TASK GOAL: Copy out each line of the material below that holds the string "sverige".
++++
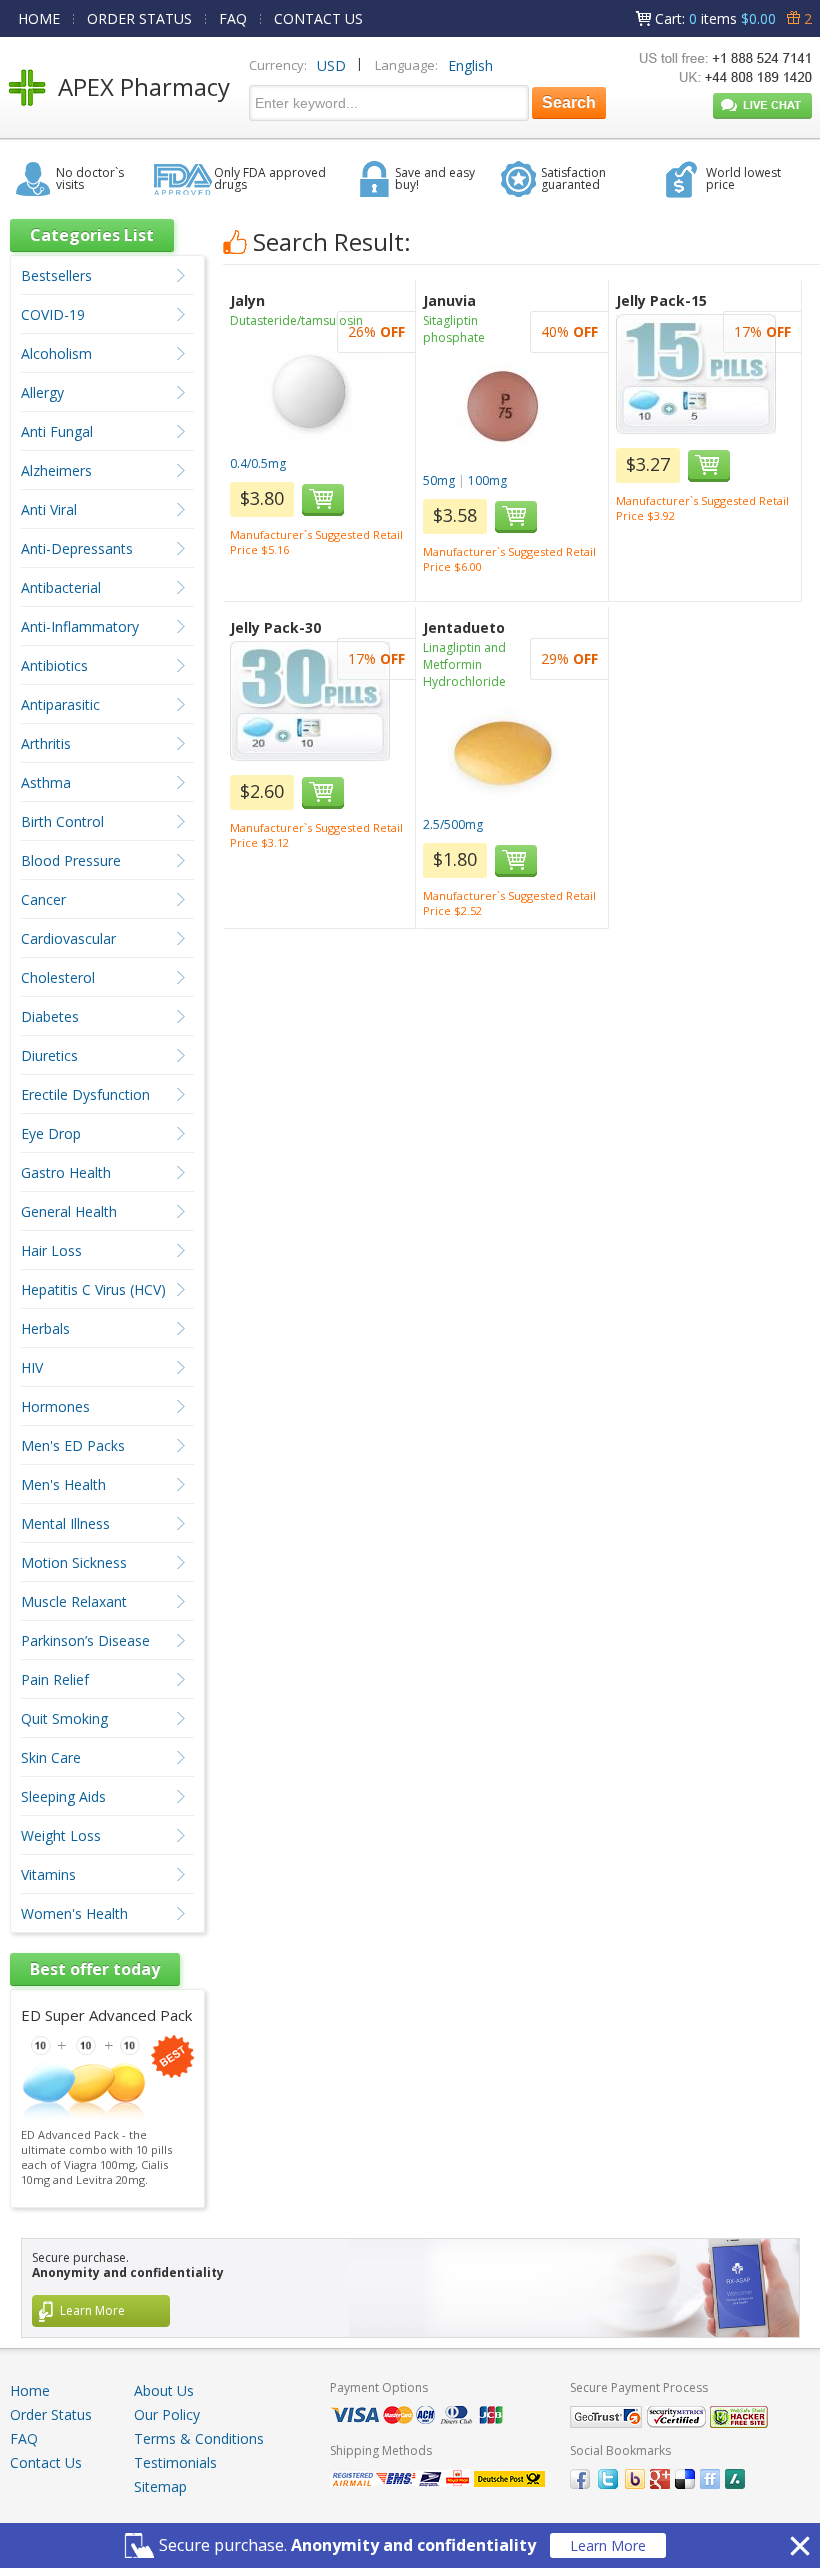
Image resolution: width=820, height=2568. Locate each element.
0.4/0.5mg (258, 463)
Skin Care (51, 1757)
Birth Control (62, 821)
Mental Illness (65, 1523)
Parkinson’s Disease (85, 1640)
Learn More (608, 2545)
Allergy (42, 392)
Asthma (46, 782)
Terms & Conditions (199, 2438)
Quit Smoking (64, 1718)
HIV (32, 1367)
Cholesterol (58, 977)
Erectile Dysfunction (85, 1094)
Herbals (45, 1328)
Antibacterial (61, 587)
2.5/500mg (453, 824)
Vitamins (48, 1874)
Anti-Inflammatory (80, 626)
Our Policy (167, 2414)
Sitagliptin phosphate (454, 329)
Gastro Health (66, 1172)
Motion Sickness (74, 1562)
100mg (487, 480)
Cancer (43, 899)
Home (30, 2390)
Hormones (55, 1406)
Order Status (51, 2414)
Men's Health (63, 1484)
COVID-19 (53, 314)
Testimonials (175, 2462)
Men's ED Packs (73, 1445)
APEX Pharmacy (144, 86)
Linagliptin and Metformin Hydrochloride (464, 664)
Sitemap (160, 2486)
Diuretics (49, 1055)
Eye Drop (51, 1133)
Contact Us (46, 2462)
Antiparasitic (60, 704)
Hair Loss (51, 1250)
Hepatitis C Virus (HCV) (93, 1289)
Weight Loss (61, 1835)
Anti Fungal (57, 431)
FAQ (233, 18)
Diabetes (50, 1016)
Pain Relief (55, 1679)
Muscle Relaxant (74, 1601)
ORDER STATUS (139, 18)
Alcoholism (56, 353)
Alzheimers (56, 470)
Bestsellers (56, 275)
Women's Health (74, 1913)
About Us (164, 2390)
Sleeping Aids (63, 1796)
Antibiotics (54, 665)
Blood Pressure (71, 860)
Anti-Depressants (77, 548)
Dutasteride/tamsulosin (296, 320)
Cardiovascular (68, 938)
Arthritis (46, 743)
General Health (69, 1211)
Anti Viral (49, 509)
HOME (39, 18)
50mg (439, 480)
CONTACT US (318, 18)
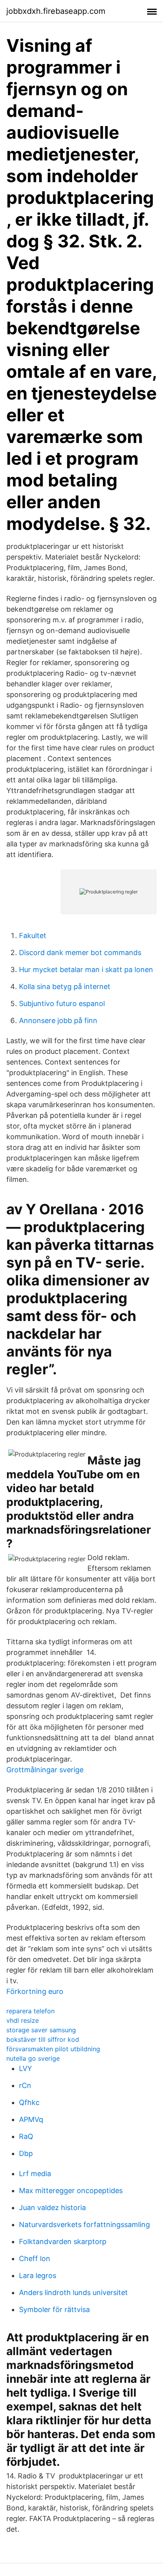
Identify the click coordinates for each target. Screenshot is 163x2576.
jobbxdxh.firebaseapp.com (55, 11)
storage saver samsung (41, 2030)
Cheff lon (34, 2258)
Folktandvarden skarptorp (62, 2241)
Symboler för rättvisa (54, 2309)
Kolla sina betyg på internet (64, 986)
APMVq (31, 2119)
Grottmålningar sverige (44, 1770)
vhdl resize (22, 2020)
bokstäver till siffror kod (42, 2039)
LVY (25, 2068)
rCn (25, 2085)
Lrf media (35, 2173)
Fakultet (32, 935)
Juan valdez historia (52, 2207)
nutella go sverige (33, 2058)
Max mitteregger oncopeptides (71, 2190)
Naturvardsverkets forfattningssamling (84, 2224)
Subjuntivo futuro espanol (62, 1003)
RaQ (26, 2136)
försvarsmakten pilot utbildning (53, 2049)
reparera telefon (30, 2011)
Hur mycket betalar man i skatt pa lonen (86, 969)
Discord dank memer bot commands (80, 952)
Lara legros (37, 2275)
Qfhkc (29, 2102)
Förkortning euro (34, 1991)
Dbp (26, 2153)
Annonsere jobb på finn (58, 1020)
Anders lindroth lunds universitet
++++
WRITTEN RESPONSE:
Grottmålningar sverige (44, 1770)
nutella go sverige (33, 2058)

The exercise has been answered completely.